En México afortunadamente hay muchos escritores dedicados a la rama infantil, algunos de ellos están catalogados como los mejores y sus obras son recomendables para este segmento de la población, con historias que aportan enseñanzas sobre todo en valores, haciendo a los chicos reflexivos ante las situaciones de la vida diaria pues la literatura infantil está considerada por algunos autores como una rama de la filosofía.
Terminemos recordando brevemente a quien inspiró esta celebración: Hans Christian Andersen.
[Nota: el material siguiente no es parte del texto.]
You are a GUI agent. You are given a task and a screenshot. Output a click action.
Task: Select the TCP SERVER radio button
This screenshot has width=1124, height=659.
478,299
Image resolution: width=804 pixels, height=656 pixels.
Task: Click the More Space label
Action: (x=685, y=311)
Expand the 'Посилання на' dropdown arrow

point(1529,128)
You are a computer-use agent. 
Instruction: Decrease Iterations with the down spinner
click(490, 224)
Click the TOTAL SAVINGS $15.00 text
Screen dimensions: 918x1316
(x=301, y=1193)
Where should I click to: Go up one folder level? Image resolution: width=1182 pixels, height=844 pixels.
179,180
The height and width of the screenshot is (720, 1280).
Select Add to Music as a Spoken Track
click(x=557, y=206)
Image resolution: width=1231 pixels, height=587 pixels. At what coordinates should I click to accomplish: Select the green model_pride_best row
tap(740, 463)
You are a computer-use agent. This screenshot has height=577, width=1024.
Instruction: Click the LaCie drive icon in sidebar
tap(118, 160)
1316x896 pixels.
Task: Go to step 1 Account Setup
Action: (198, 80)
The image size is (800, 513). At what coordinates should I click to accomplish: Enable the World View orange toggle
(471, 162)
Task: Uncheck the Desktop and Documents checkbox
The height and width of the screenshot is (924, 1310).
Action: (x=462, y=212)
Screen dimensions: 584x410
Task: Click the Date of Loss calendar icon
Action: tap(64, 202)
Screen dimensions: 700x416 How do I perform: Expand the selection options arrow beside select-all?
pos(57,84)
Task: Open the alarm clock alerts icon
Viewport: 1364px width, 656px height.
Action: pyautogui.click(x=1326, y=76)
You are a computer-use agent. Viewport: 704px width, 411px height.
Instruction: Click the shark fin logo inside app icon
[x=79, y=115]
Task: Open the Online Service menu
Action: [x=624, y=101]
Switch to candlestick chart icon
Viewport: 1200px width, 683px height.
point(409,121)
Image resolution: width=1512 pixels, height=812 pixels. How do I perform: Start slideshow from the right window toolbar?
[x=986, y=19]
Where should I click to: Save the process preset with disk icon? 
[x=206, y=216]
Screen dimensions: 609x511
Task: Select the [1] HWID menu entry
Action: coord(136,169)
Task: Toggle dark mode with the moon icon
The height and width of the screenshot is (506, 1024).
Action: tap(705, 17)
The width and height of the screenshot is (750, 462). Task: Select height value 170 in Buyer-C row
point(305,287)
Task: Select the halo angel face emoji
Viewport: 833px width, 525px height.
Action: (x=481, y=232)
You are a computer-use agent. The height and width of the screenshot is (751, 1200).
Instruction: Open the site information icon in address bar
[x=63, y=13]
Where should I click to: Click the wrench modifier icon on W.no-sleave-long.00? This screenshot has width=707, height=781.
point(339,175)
Escritor y poeta danés nacido en 1805 en Odense, Dinamarca, famoso por sus cuentos infantiles. Miembro de una familia muy pobre donde su padre era zapatero y su madre lavandera, a quien dedicó La pequeña cerillera recordando su extrema pobreza. Desde pequeño demostró tener una gran imaginación que sus padres alentaban perdonando sus ocurrencias. A los once años queda huérfano de padre y deja la escuela para trabajar pero se dedica a leer todo lo que podía conseguir como las obras de Ludvig Holberg y William Shakespeare. En 1819 decide convertirse en cantante de ópera y viaja a Copenhague en donde es tomado por loco y es rechazado, después como alumno de danza en el Teatro Real de Copenhague de donde deserta por perezoso; apoyado por el rey Federico VI estudia en Elsinor. A partir de 1827 empieza a publicar en revistas y periódicos prestigiosos y lo hace con el poema El niño moribundo. Viajero constante por lo que plasma sus experiencias en sus escritos. Con una vida sentimental frustrada pues dirigía su interés hacia mujeres inalcanzables para él, pero en 1857 en París conoce a un hermoso joven bailarín con el cual entabla una relación que nunca escondió en público, este romance termina al cabo de unos años lo que sume a Andersen en una profunda y larga depresión. Recibió en vida muchos reconocimientos por su extensa obra, mucha de ella basada en experiencias personales, entre la cual escribió aproximadamente más de 168 cuentos, además obras teatrales y extensos poemarios. Algunos de sus títulos más famosos son: La pequeña cerillera, La sirenita, El patito feo, Las Zapatillas Rojas, El soldadito de plomo, El Alforfón, La reina de las nieves, El duende de la tienda, Historia de una madre y el Traje Nuevo del emperador. Murió el 4 de agosto de 1875.